Con estas marchas, los gobernantes ya no pueden desconocer que los ciudadanos no van a seguir aceptando transgresiones gubernamentales ni abusos de poder. Les tocará leer con sumo cuidado los testimonios de los horrores de sus gobiernos. Los ciudadanos se expresaron en las calles y dijeron que los programas de gobierno, tantas veces prometidos, no han hecho otra cosa que infligir sufrimiento deliberado a los gobernados, y no tienen argumento que los sostenga. Bien valdría la pena hacerles la pregunta a esta clase de gobernantes, esa misma que Alejandra Pizarnik contaba respecto de la vida de la cruel condesa húngara Erzébeth Báthory, quien se entretenía torturando mujeres en su castillo: ¿qué pensaba cuando volvía a su cuarto para cambiarse su vestido empapado de sangre? ¿En qué piensan estos gobernantes cuando promulgan leyes que atentan contra la dignidad y la decencia? ¿Será que su infamia es áfona y por ello no pueden narrar la historia?
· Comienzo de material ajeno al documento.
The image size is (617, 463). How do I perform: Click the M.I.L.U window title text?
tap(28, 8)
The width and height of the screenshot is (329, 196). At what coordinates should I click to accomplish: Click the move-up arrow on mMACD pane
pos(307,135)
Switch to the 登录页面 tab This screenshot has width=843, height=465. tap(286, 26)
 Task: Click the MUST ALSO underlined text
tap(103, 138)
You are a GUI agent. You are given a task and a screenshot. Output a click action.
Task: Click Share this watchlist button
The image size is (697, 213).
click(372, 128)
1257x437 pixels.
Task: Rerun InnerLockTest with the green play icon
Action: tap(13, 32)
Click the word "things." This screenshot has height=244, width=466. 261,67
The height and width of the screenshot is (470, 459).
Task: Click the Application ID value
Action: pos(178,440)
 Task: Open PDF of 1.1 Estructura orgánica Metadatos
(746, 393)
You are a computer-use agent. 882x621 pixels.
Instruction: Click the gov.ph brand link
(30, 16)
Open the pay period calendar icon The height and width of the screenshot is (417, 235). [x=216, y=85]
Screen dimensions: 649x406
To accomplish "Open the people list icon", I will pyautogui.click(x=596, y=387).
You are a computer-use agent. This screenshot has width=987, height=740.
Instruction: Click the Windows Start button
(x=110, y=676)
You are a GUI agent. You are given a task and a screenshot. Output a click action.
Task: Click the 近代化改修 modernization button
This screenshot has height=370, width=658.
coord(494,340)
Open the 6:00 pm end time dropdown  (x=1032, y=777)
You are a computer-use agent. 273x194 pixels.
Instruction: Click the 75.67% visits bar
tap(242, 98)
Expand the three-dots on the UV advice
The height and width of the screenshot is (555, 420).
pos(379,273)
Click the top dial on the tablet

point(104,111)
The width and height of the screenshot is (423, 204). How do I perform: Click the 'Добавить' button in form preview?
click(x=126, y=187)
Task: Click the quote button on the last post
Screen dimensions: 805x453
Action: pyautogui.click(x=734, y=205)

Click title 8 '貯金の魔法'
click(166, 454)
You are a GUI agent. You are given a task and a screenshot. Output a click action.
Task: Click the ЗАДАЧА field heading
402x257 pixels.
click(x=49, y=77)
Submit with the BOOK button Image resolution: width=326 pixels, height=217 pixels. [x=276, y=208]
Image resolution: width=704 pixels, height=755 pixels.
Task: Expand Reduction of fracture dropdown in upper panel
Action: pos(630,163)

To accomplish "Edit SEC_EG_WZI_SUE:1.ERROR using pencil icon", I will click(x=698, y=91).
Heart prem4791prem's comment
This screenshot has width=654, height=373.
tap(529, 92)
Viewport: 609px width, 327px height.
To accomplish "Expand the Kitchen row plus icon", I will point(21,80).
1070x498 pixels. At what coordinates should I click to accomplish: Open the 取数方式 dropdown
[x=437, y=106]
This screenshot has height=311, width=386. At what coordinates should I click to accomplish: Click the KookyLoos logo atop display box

Los ciudadanos que salieron a las calles narraron algunas de esas historias. Pero… ¡cuidado!: las piedras son innecesarias, y los gritos, en coro, no son suficientes. Son imprescindibles los testimonios personales de quienes han salido del infierno platónico y han regresado para contar las dolorosas experiencias sufridas; esas mismas que hay que reconocer con la esperanza de que no se repitan las injusticias que las causaron.
Por eso la desobediencia y la rebeldía que se han vivido en las calles forman parte de las páginas de esta naciente sociedad civil que busca defender una vida digna y decente. Y esta sociedad civil quiere conversar, y conversar no es otra cosa que girar alrededor de los intereses de todos. Conversar es el camino. No hay otra forma más humana que la palabra.